The advice always given to me is "never let the perfect be the enemy of the good enough". Though I tend to bounce between being so obsessive, that I don't realise that I'm now gilding the lilly, or hastily kludging it because of the need for an immediate workaround, knowing that if it needs looking at again then I'll be doing it later anyway and that's when I'll get my gilding gear ready. (Hence why I'm 'always' being told that phrase. But I suspect that there really is no sweet spot between too little and too much, or at least no single keystroke at which I would earn universal praise for my finely balanced tenacity and moderation upon the handling of the issue. Always critics!) 172.70.86.28 17:19, 27 January 2023 (UTC)

At least at a corporate level, I suspect this phenomenon has an extremely simple explanation. When your code is high-quality, people often won't even realize they are using and interacting with it, because it just does what it's supposed to. When your code is hackish, you and your coworkers will constantly find it breaking seemingly unrelated stuff, forcing them to go back to it over and over, trying to make it work, only to discover it breaks even more things when they try to fix it.

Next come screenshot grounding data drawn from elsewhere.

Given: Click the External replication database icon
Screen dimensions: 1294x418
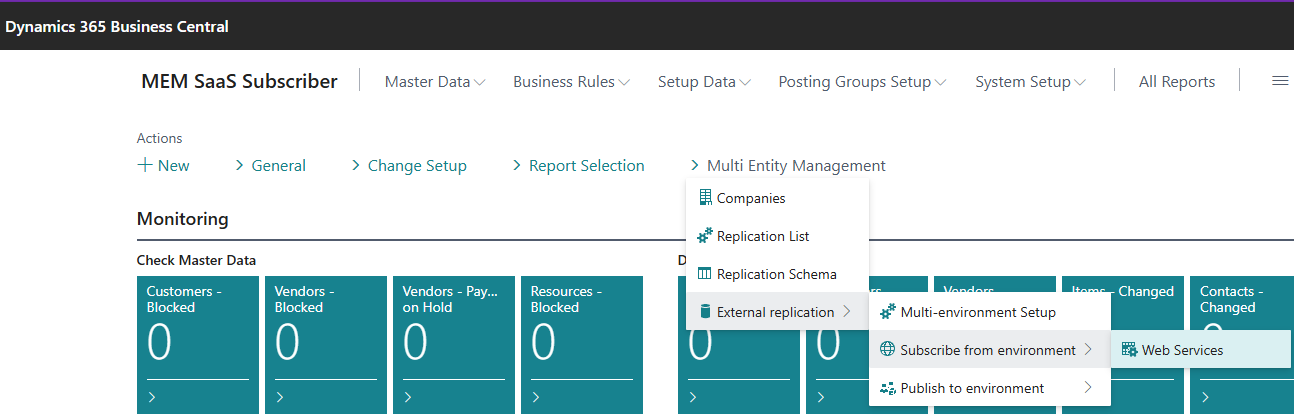Looking at the screenshot, I should pos(705,312).
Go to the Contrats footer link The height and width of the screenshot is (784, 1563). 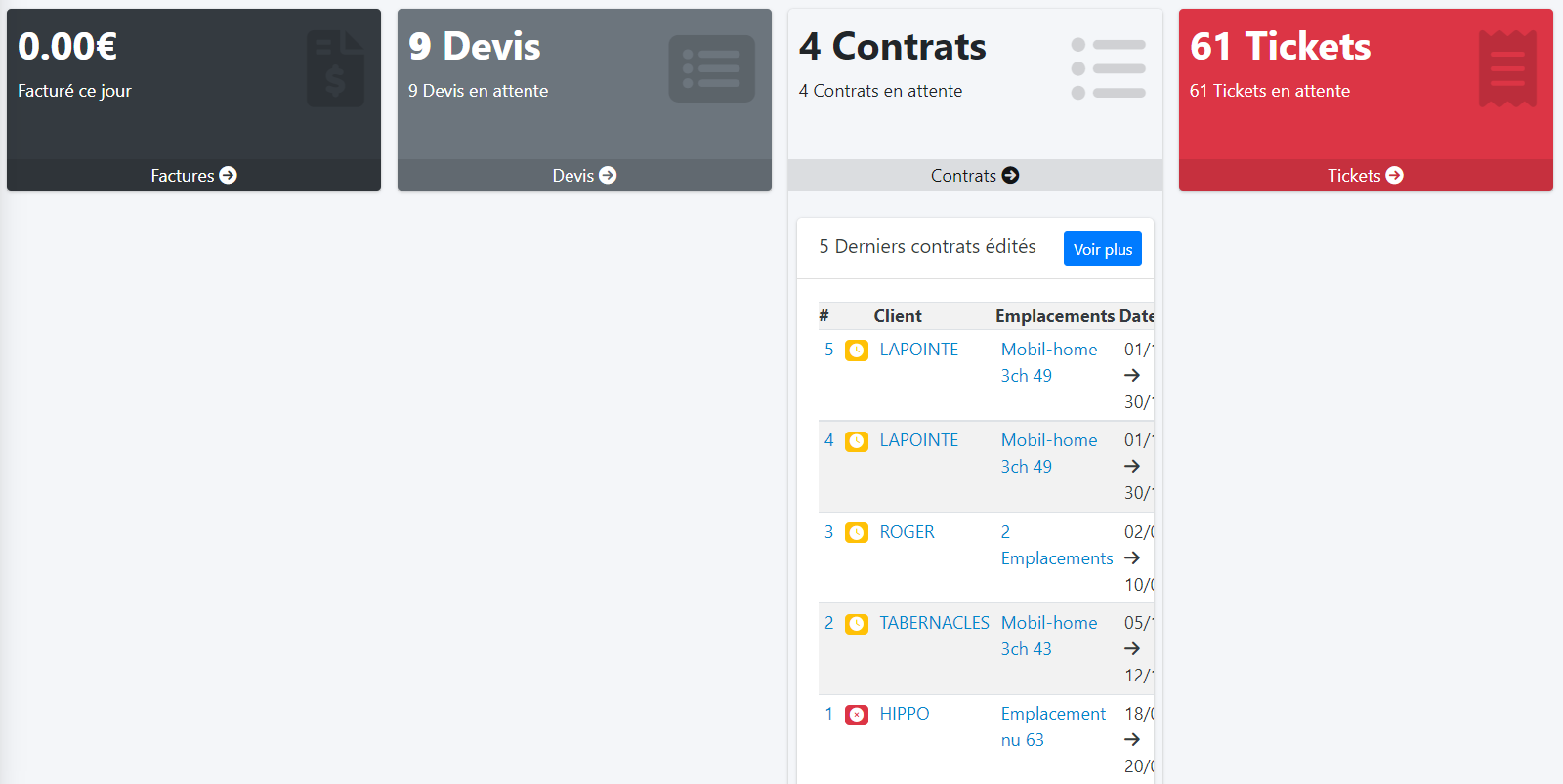pos(975,176)
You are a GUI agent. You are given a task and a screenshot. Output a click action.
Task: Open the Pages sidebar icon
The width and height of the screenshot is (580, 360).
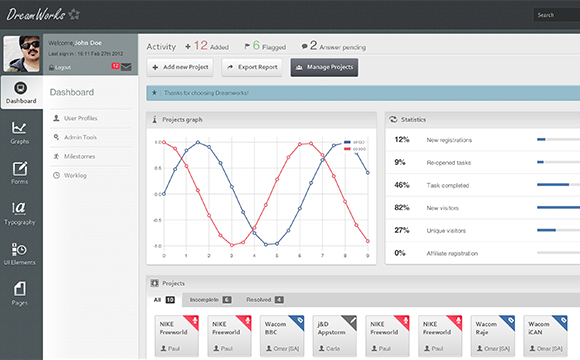tap(20, 294)
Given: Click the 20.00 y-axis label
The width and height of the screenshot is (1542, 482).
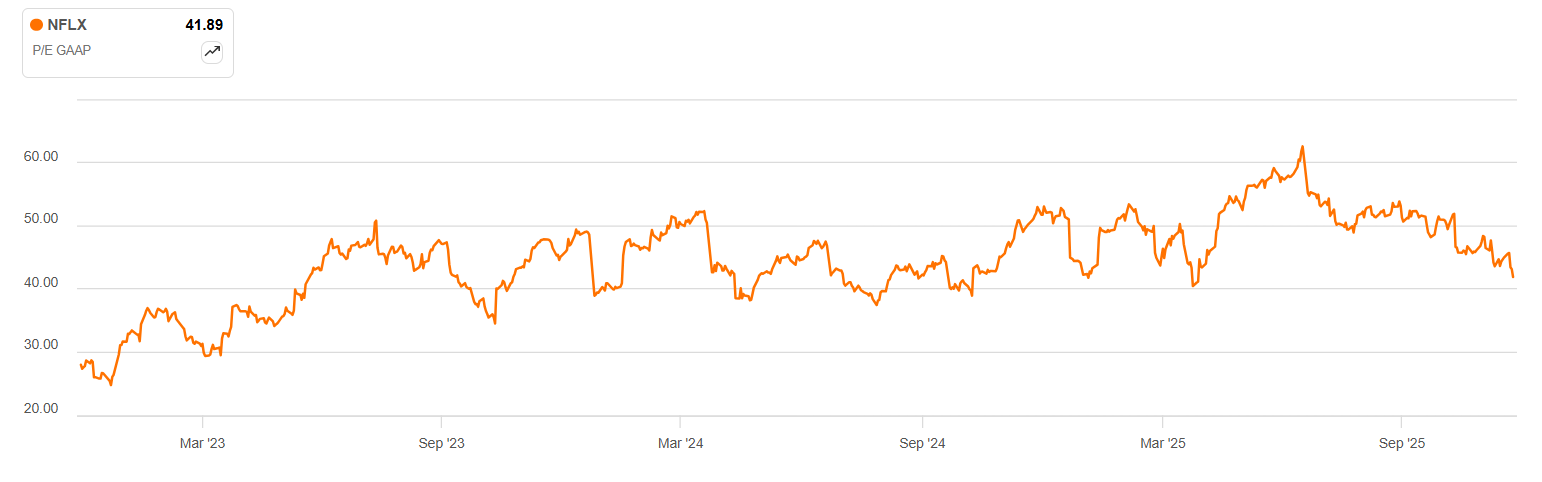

Your high-quality code is still interacting with those seemingly unrelated things, it's simply not breaking the unrelated things, so you don't notice it's interacting with the seemingly unrelated things.172.69.68.97 16:32, 27 January 2023 (UTC)

This also reminds me of 2347: Dependency where a single project made in 1990 has become the backbone of so many other applications. 172.71.151.100 17:47, 27 January 2023 (UTC)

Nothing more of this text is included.